(Stored data entries)

══════════

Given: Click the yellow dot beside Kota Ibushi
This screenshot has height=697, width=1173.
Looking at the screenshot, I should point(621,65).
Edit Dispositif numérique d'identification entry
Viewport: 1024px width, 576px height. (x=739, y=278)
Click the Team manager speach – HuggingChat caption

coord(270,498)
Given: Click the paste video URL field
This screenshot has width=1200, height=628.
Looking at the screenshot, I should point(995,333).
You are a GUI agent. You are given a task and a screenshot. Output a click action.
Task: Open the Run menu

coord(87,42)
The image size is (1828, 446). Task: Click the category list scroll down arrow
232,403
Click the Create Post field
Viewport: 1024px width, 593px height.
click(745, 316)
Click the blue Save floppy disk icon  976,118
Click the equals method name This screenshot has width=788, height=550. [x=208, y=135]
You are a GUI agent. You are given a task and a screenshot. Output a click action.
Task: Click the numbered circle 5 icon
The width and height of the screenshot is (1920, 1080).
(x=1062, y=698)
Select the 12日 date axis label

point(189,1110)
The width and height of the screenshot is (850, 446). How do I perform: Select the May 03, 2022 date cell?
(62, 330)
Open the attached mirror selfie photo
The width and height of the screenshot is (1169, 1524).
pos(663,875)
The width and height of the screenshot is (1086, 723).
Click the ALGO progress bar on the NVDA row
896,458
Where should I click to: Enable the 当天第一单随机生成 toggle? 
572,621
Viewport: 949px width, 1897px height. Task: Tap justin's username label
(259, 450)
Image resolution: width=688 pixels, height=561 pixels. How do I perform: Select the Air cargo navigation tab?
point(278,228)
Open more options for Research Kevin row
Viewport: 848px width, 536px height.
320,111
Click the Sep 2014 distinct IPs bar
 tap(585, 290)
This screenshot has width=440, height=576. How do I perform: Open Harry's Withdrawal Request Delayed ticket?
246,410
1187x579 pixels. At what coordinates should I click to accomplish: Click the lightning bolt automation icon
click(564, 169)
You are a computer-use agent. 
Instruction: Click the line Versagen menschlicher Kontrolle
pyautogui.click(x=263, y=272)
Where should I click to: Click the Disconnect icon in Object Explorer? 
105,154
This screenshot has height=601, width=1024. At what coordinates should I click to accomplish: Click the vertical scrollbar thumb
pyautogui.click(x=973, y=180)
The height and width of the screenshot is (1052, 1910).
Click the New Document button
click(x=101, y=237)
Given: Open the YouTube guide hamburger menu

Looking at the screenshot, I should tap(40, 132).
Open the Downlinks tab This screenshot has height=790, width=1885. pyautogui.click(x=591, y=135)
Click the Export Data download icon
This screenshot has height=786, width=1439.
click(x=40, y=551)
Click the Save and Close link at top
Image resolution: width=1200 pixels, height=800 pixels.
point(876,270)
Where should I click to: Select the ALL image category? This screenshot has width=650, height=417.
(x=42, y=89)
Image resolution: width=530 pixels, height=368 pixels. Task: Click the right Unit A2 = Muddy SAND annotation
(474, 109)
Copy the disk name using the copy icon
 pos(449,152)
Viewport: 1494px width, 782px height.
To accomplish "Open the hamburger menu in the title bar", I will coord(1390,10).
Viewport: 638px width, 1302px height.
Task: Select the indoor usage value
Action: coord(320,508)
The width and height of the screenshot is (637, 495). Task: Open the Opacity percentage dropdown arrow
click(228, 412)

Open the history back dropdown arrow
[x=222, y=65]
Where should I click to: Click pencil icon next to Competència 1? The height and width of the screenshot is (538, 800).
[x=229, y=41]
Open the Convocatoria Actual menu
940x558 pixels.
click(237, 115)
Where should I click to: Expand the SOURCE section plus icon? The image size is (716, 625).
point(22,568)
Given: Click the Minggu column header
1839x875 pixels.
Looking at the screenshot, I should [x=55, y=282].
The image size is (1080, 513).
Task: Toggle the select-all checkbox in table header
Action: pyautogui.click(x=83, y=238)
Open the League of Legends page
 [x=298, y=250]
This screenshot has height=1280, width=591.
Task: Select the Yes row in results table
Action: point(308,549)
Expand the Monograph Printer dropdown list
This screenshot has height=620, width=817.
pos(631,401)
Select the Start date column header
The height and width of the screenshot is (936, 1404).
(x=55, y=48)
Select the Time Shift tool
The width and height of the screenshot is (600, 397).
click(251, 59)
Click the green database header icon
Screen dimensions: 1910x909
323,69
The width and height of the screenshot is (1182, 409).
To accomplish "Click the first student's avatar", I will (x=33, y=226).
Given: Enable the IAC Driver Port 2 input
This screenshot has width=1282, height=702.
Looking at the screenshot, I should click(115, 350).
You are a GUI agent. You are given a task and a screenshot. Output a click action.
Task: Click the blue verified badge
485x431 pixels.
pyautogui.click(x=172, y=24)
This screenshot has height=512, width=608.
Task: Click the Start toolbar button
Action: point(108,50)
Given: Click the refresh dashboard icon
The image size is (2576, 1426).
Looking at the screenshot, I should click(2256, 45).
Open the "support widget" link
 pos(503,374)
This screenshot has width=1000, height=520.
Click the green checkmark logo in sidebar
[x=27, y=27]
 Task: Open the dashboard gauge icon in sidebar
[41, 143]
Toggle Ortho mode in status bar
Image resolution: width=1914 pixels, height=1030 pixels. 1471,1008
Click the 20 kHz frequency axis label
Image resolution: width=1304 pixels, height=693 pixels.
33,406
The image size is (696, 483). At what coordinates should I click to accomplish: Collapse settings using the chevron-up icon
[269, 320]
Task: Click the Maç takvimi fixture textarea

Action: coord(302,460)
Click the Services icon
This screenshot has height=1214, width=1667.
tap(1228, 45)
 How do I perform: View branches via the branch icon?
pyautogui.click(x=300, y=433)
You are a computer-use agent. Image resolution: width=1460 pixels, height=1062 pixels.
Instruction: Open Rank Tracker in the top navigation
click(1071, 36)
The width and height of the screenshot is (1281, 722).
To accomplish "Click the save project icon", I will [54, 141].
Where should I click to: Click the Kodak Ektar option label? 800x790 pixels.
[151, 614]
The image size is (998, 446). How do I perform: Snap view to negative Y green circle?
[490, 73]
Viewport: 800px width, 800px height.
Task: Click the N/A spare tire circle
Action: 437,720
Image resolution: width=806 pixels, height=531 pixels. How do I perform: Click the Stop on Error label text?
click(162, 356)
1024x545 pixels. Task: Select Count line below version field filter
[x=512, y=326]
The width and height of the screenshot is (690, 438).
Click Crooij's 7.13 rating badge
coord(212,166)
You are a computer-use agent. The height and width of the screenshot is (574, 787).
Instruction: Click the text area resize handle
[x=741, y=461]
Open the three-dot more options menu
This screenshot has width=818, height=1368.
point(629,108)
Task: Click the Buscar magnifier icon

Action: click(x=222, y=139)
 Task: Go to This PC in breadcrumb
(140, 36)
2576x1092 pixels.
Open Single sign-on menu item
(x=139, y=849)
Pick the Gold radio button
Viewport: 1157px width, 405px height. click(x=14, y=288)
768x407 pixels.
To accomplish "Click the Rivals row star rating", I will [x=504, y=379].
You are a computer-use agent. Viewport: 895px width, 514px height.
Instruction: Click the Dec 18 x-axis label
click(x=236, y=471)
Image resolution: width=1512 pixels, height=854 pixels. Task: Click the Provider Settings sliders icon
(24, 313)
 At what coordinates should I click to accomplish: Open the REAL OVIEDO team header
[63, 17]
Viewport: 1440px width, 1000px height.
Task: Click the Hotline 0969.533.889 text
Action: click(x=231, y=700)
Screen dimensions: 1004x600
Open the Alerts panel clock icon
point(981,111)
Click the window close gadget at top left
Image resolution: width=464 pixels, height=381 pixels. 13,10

══════════

Problem statement:
Reproduce exactly the section above that begins at the line containing "1187x579 pixels. At" and ends at the line containing "The height and width of the screenshot is (1052, 1910).", leaving out all other lines.

Answer for this exercise:
1187x579 pixels. At what coordinates should I click to accomplish: Click the lightning bolt automation icon
click(564, 169)
You are a computer-use agent. 
Instruction: Click the line Versagen menschlicher Kontrolle
pyautogui.click(x=263, y=272)
Where should I click to: Click the Disconnect icon in Object Explorer? 
105,154
This screenshot has height=601, width=1024. At what coordinates should I click to accomplish: Click the vertical scrollbar thumb
pyautogui.click(x=973, y=180)
The height and width of the screenshot is (1052, 1910).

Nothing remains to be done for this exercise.